Direct and Reversible Transformations between Intermolecular Polymer Networks and Single-Chain Nanoparticles Based on Thermally Dissociable Bis(hindered amino)disulfide Linkages

We report a direct topological reorganization between intermolecularly cross-linked polymers and single-chain nanoparticles (SCNPs) via thermal exchange reactions based on bis(2,2,6,6-tetramethylpiperidin-1-yl)disulfide (BiTEMPS) linkages. The network architecture of cross-linked poly(hexyl methacrylate) incorporating BiTEMPS at the cross-linking points can be directly transformed to SCNPs merely by heating in a dilute solution. Diffusion-ordered NMR spectroscopy and GPC analyses confirmed the smaller hydrodynamic radii of the SCNPs compared to those of the chain polymers obtained by de-cross-linking the original networks. The reverse transformation from the SCNPs to the polymer networks was achieved simply by heating under solvent-free conditions.
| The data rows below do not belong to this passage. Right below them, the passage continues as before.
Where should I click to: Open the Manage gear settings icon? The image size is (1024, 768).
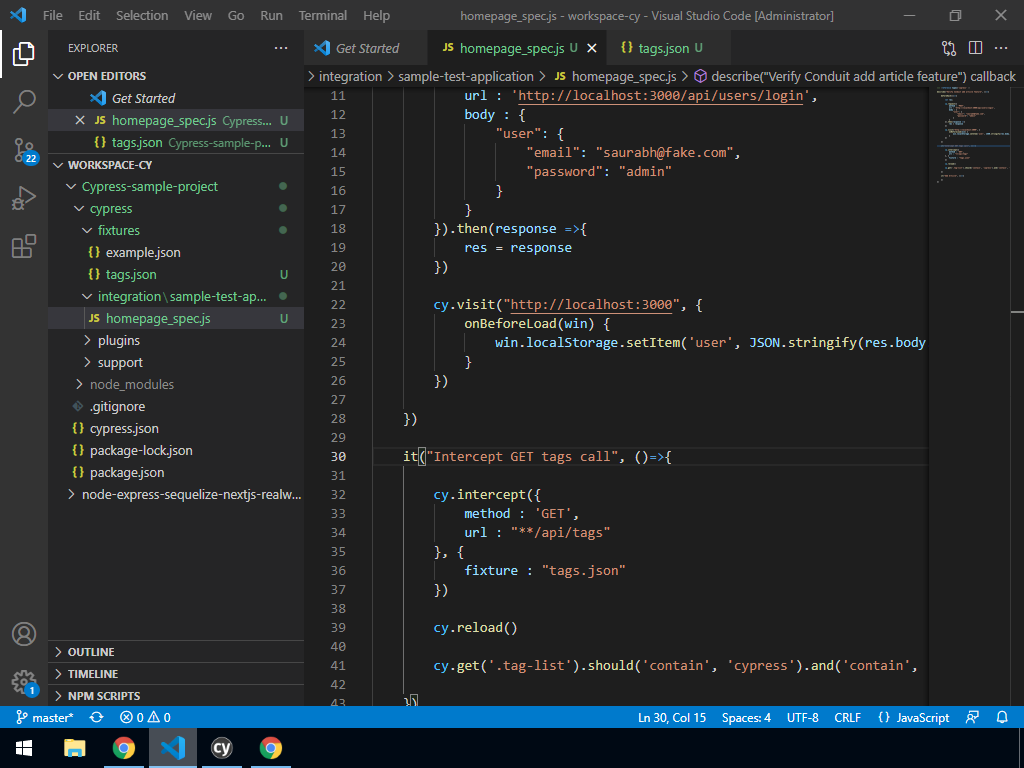[x=24, y=682]
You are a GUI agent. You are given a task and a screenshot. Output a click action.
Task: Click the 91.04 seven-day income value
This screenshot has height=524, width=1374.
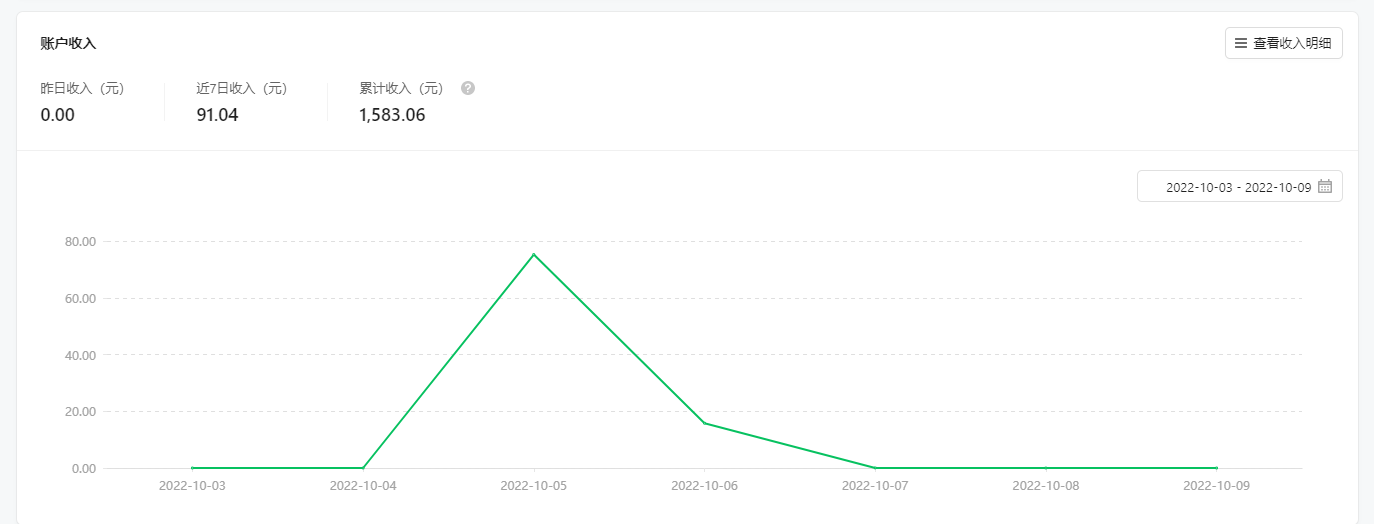[217, 115]
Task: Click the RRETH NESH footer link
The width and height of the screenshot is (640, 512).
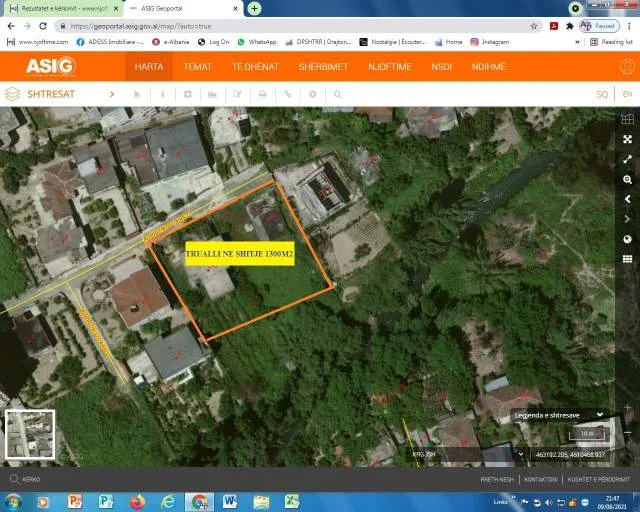Action: pyautogui.click(x=496, y=480)
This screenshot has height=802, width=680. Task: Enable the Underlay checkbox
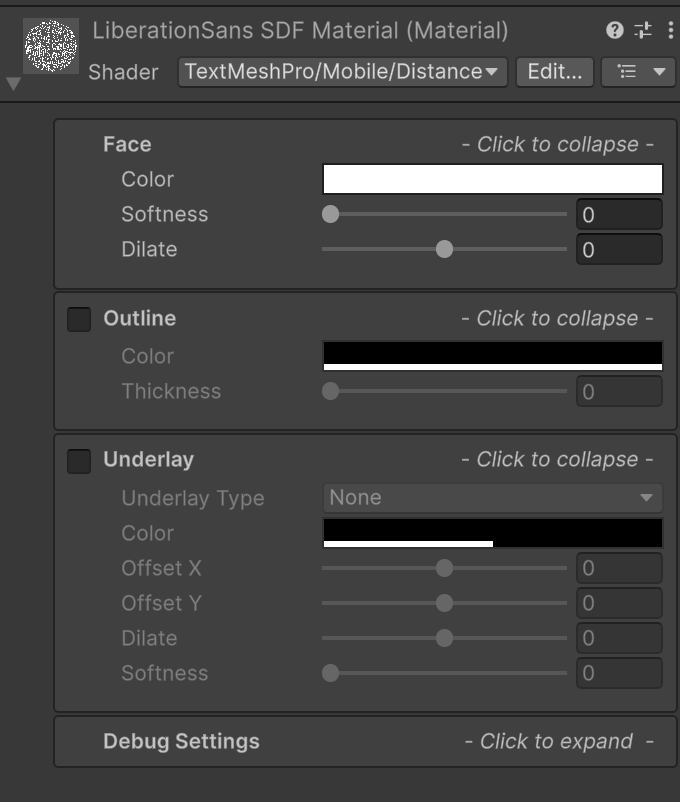click(x=79, y=461)
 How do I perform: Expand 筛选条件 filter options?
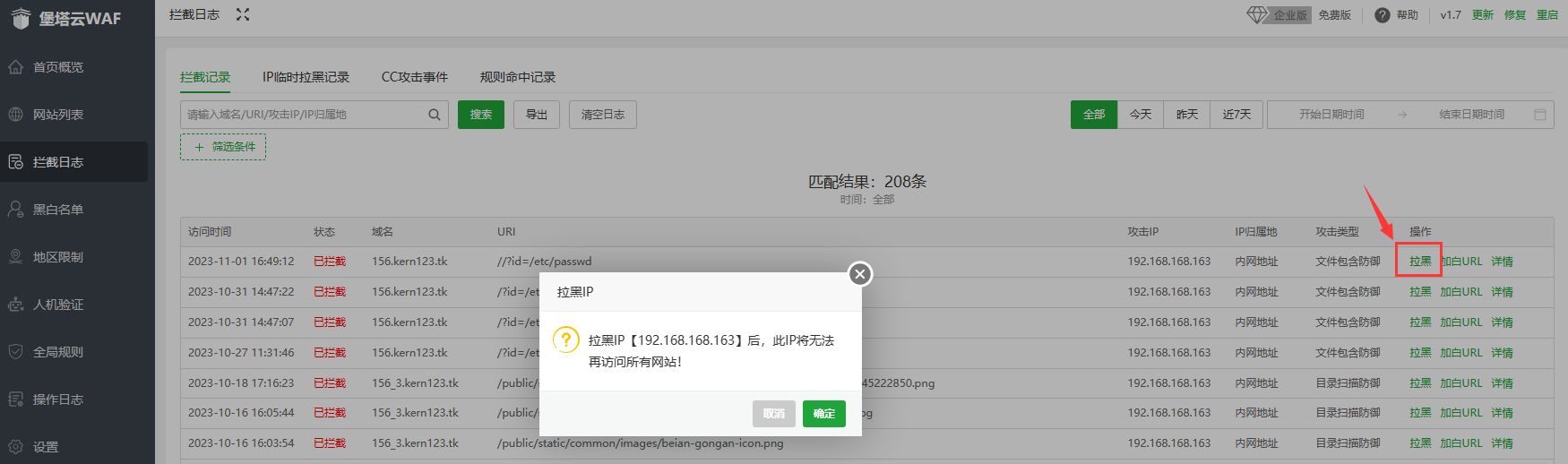[223, 147]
Time-course monitoring of the storage moduli showed a clear increase as a function of heating time due to the restoration of the intermolecular cross-links via disulfide-exchange reactions. The restored cross-linked polymers exhibited comparable cross-linking densities and mechanical properties to those of the original cross-linked polymers, and the properties were again replicated well after an additional network-SCNP transformation cycle. Such an on-demand network-modulation feature enables a postsynthetic adjustment of the elastomer properties by, e.g., fusing SCNPs prepared from cross-linked polymers with different cross-linking densities.